The main economic value of kimberlite is that its matrix often hosts diamonds. Also, this hard and heavy rock may work as a building, paving, curbing, or landscaping stone, make countertops, decorative aggregate, sculptures, or moments among other uses.
14. Syenite
Syenite is an intermediate (60-65% silica), coarse-grained intrusive igneous rock with a composition like granite but lacking or low in quartz (less than 5%). It mainly has orthoclase feldspar with small amounts of plagioclase, augite, mica, and magnetite.
Syenite is light-colored, especially pink or grey but may vary to include brick red.
Uses of syenite include a dimensional stone for facing, paving, foyers, landscaping, curbing, or flooring. Also, it makes aggregate construction, natural cement, dolomite and magnesium refractories, sculptures, monuments, cemetery markers, etc. Did you know it is preferred to granite since it resists fire better?
15. Anorthosite
Anorthosite is a coarse-grained, light-colored intrusive rock with over 90% plagioclase feldspar and less than 10% mafic minerals. This felsic rock is white, yellow, brown, grayish, pinkish, or smoky.
Uses of anorthosite include a source of titanium, aluminum, and labradorite (gemstone). Also, they make high-quality aggregate, floor tiles, paving, landscaping, or curbing. More uses are abrasives, filler (in plastics, paints, or rubber), flocculants, binders, ceramics, etc.
16. Dacite
Dacite is a fine-grained, light-colored (white to gray) volcanic rock with mainly plagioclase and quartz. It is low in alkali metal oxides, and its composition falls between andesite and rhyolite. Usually, it has more quartz than andesite and less plagioclase than rhyolite.
Uses of dacite include aggregate and fill for road and construction (not for concrete being high in silica). Other uses are building, paving, curbing, or landscaping stone, and it made projectile points, knife blades, and scrapers in ancient times.

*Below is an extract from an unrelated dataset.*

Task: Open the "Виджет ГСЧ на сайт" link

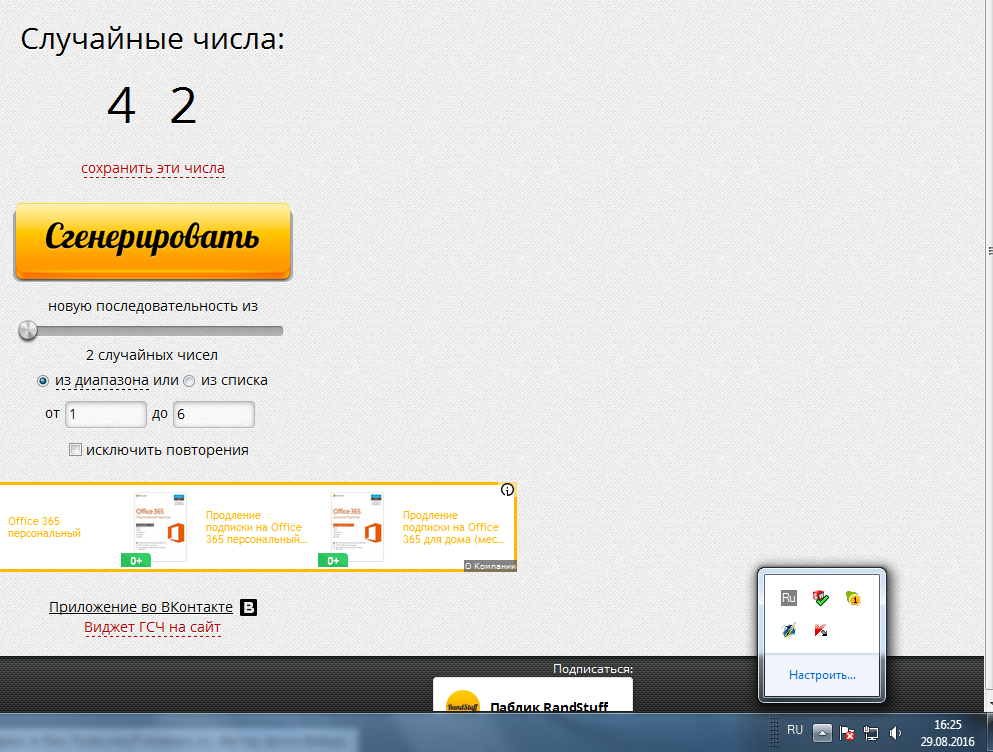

17. Diabase, dolerite or microgabbro
Diabase is a fine-grained, dark-colored (mafic) intrusive igneous rock formed on shallow intrusion (subvolcanic) with similar composition as basalt or intrusive gabbro.
Uses of diabase are paving stone, making monuments, or aggregate for concrete, subbase drainage stones, railroad ballast, landscaping controlling erosion.

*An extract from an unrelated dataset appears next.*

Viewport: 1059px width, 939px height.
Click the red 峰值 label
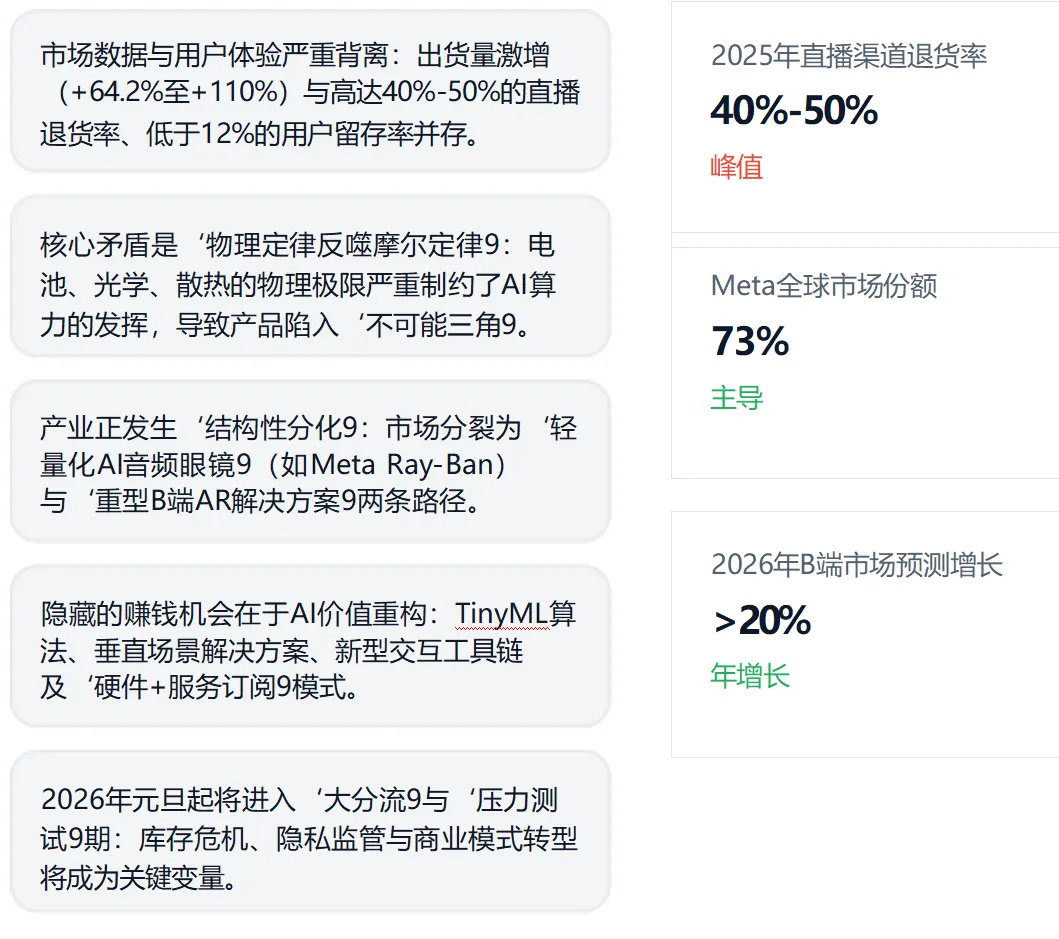click(x=737, y=167)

Also, diabase or dolerite is building stones for foundation, walls, or ashlars and architectural stone for stair treads, window sills, columns, flooring tiles, countertops, and facing stone. Did you know that Stonehenge construction used diabase rock?
18. Dunite or olivinite
Dunite is an ultramafic, coarse-grained, light yellowish-green plutonic igneous rock that is nearly composed of olivine (>90%). However, it may have other components like chromite, magnetite, pyrope, and pyroxene.
Uses of dunite are as a building or architectural stone, paving, landscaping, and making aggregate for making roads, mortar, railway ballast, etc. More applications are cement manufacturing, carbon dioxide sequestering, monuments, etc.
19. Granodiorite
Granodiorite is a coarse-grained, intermediate, grayish-white intrusive rock whose composition is between granite and diorite. Its mafic content is higher than granite, while its quartz content is lower than diorite. Also, its orthoclase feldspar is less than plagioclase feldspar.
Uses include crushed stone for road building or fill (not good for concrete since it is high in silica), paving, curbing, landscaping, and making monuments. Also, if cut and polished, it will serve as an architectural stone such as for foyers or facing stone.
20. Komatiite
Komatiite is a dark-colored, ultramafic volcanic rock derived from the mantle. It has a spinifex texture and is high in magnesium oxide (at least 18% by weight). This black, gray, or gray-green rock has mainly olivine and pyroxene and is low in potassium, silicon, and aluminum.
Komatiite is an extremely rare rock with economic value hosting gold and nickel-copper sulfide minerals.